It has turned into a summer of Little Women. Three years after film-maker Greta Gerwig raised the profile of Louisa May Alcott’s novel, Mark Adamo’s adaptation is enjoying a UK premiere at Opera Holland Park in London, while there are stage versions outdoors in Chester and indoors in Pitlochry. In troubled times, this tale of resourcefulness, romance and sisterly solidarity offers warmth and reassurance.
In Chester’s Grosvenor Park Open Air theatre production (★★★★☆), playwright Anne Odeke boldly sets her adaptation not in Massachusetts at the time of the American civil war but 50 years later – and on another continent. Her March sisters come of age in Chester as the nations of the triple entente are weighing up against Germany and Austria-Hungary.

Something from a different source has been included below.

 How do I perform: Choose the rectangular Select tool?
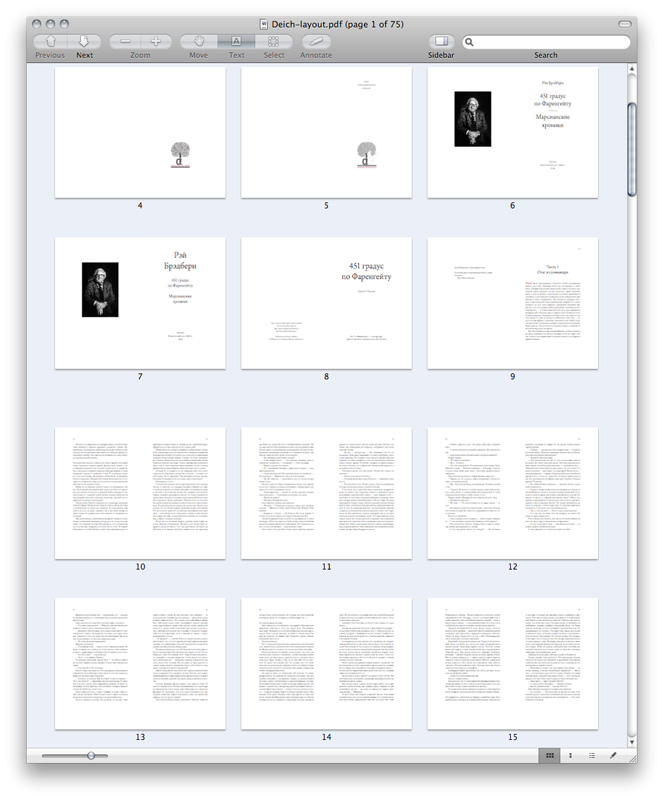pyautogui.click(x=273, y=42)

What you lose is the sense of small-town isolation; men might be in short supply as the first world war calls them away, but it is hard to think of the sisters being cut off from the world when they can pick up a job in a munitions factory or – in a self-referential touch – take the air in Grosvenor Park.
What you gain is a historical motive for their independent spirit. We meet Paislie Reid’s Jo as a teenager finding her voice at a suffragette rally. Taking on traditionally male jobs during the war, women were finding a more vocal place in public life. In this context, Jo’s dream of being a writer, like the similar ambitions of her sisters, is a feminist act of self-determination.

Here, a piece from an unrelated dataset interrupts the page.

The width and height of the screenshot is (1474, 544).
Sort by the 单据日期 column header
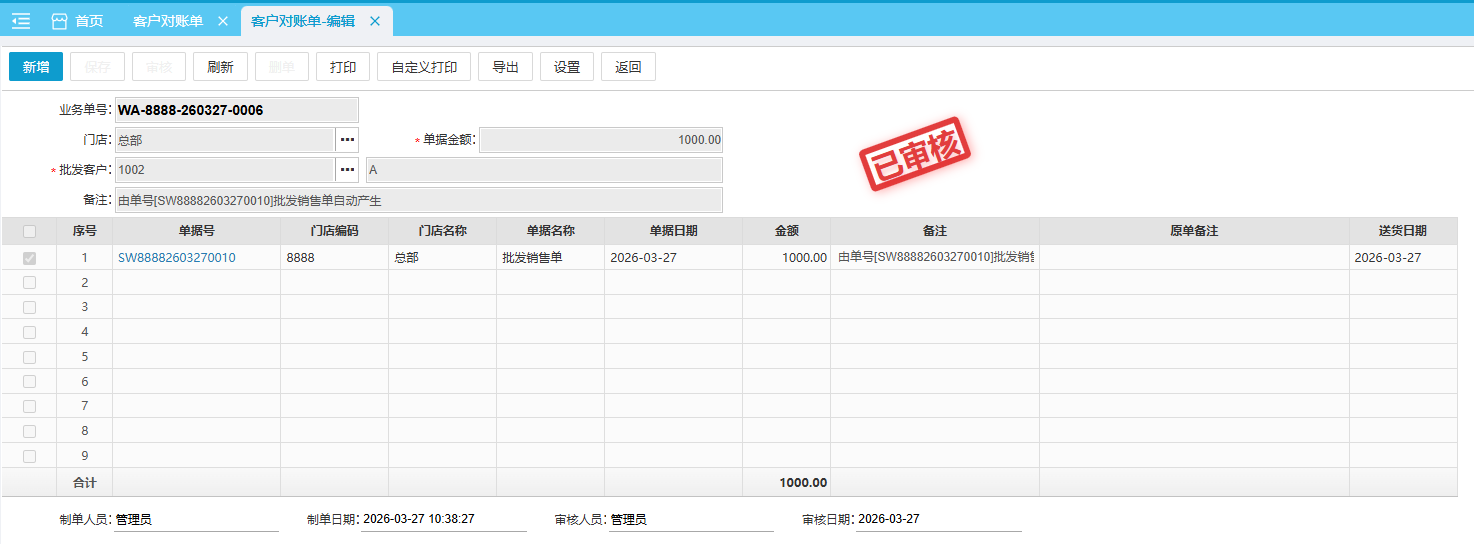point(673,231)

Reid is tremendous in the role; gobby, quarrelsome and loud, with an intelligence and winning smile that makes her impossible to dislike. She holds attention in the difficult outdoor space, whether she be leading Zoe West’s acoustic score with a spot of beatboxing or holding her own against the marriage plans of Samuel Awoyo’s Laurie, whose charm is no match for her fiery autonomy.

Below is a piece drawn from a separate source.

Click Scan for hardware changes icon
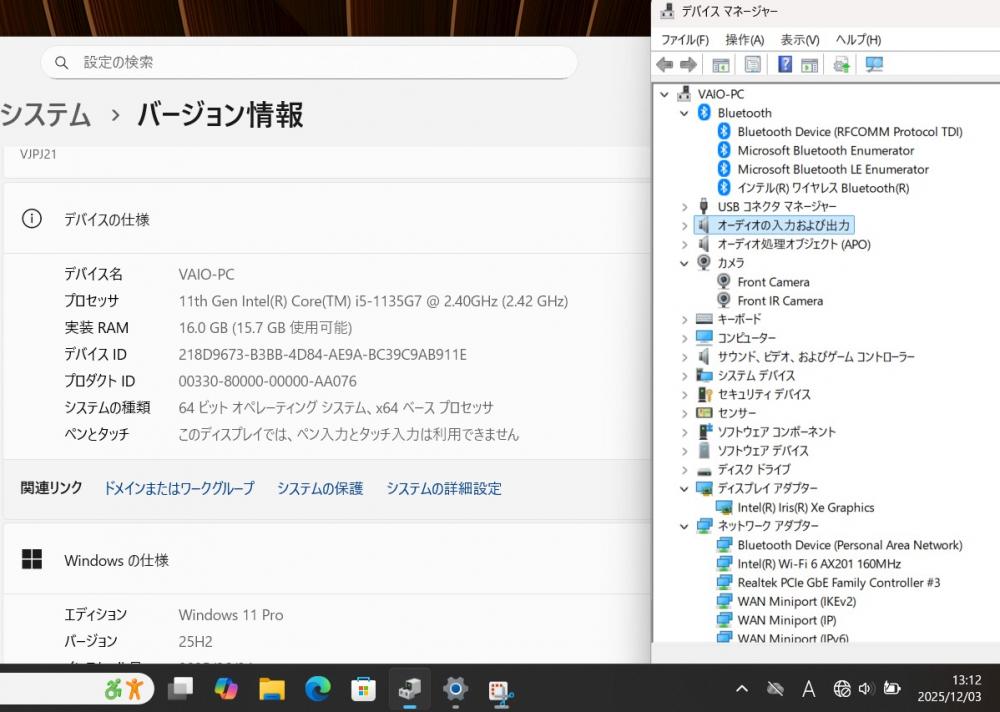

Joëlle Brabban, Haylie Jones and Molly Madigan make strong impressions as Amy, Meg and tragic Beth in a production by Natasha Rickman that is as raucous as it is ultimately moving. Acknowledging the communal setting, she keeps us entertained with clap-along songs, an outsize bumblebee and even sweets thrown to the audience (oh yes she does) and, even if it is stronger at broad brush strokes than delicate detail, she establishes a clear enough sense of purpose for us to care about the characters’ fate, to welcome the play’s condemnation of prejudice and to be uplifted by its neat happy ending.
Three hundred miles north in Little Women (★★★☆☆) at Pitlochry festival theatre, playwright Anne-Marie Casey has streamlined the version first seen in Dublin’s Gate theatre for a cast of eight. She takes fewer liberties with the novel than Odeke but also, in a production by Brigid Larmour of Watford Palace theatre, hits fewer of the emotional high points.
Despite the trees that populate Ruari Murchison’s set, Casey’s focus is on the domestic. We see the sisters’ journeys into the wider world always in the context of the home that pulls them back. It is the place where they sing Christmas carols in four-part harmony, where they bring their future partners and where they bicker or find consolation.
Played by Rachael McAllister, this Jo March is bratty and precocious, a young woman finding her place in the world via her mistakes rather than her spirit of independence. The romantic stakes are low – it is not clear what either she or Jessica Brydges’ Meg see in Richie Spencer’s Laurie – leading to an ending that is comfortably resolved more than moving.
• Little Women is at Grosvenor Park Open Air theatre, Chester, until 29 August. Little Women is at Pitlochry festival theatre until 29 September and that production then runs at Watford Palace, 11–22 October.